* TRECHO DO TEXTO *
● ● ● ● ● ● ●

Contos da Meia Noite: História de Botija / Como Tirar Uma Botija

História de Botija / Como Tirar Uma Botija


HISTÓRIA

São milhares de histórias de botijas no sertão do Seridó.

Na cidade de Cerro Corá /RN na região do Seridó, onde estive em 1999, ouvi uma historia de botija. Passou-se na Fazenda Tupã, que era propriedade de Sérvulo Pereira, magnata daquela região e dono de minas de ouro, e que hoje pertence a seus descendentes.

Um rapaz que trabalhava lá começou a sonhar com uma “bola de ouro” que estaria enterrada em determinado lugar da casa sede da fazenda. Mas ele não deu crédito ao próprio sonho. Aí ele foi morar em Natal, mas o sonho não parou de persegui-lo até que, no final de 1998, ele foi lá ao local indicado pelo sonho e arrancou a botija.

Um buraco entre a parede e o piso, na parte anterior da casa, foi somente o que encontraram na manhã seguinte. Ouvi a história e fotografei o buraco quando andei por aquelas paragens em 1998.

Conta-se que hoje ele é um homem muito rico.

Mas quem pode afirmar quantas botijas ainda está a esperar o seu descobridor. Um corajoso aventureiro ficar rico da noite para o dia e finalmente libertando o espírito penado de quem a enterrou.

COMO TIRAR UMA BOTIJA

Riquíssimo é o conjunto de superstições e crenças que envolvem o assunto na nossa cultura. Primeiro vem o sonho.

Sonha-se com o tesouro, que muitas vezes é indicado por almas penadas, seres do outro mundo condenados a sofrer nas chamas do Inferno enquanto o ouro escondido em vida não for encontrado.

Às vezes a alma aparece para o indivíduo dando a missão do desenterrar da botija.

Fui criada ouvindo histórias de botija. Aprendi com os mais velhos que para desenterrar uma botija é preciso obedecer a certas regras:

É preciso ir à noite, sozinho, sem falar com ninguém e em silêncio. Se contar a outra pessoa, o tesouro some.

Se outra pessoa for pegar a botija sonhada por alguém, não encontra nada, quando muito, uma panela de carvão em lugar do tão cobiçado ouro.

● ● ● ● ● ● ●

* EXTRATO DE DADOS *
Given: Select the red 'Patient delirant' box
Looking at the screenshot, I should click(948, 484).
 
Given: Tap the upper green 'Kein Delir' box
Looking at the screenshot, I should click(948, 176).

● ● ● ● ● ● ●

* TAREFAS *
a) Reproduza sem alterações o trecho do texto sobre botijas entre "Fui criada ouvindo" e "o tesouro some.", inclusive.
b) Reescreva de forma mais breve o parágrafo do texto sobre botijas que começa com "Um rapaz que trabalhava lá", mantendo os fatos principais.

* RESPOSTAS *
a)
Fui criada ouvindo histórias de botija. Aprendi com os mais velhos que para desenterrar uma botija é preciso obedecer a certas regras:

É preciso ir à noite, sozinho, sem falar com ninguém e em silêncio. Se contar a outra pessoa, o tesouro some.

b) Um rapaz que trabalhava na fazenda passou a sonhar com uma "bola de ouro" enterrada em certo lugar da casa sede, mas não acreditou no sonho. Mesmo depois de se mudar para Natal, o sonho continuou. No final de 1998, ele foi ao local indicado e arrancou a botija.